*Try it*
Restate the entries word for word, leaving nothing out.

====== Data for this exercise

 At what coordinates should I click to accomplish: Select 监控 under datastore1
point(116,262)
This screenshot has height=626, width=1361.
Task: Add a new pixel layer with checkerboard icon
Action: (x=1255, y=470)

============

*Exercise result*
 At what coordinates should I click to accomplish: Select 监控 under datastore1
point(116,262)
This screenshot has height=626, width=1361.
Task: Add a new pixel layer with checkerboard icon
Action: (x=1255, y=470)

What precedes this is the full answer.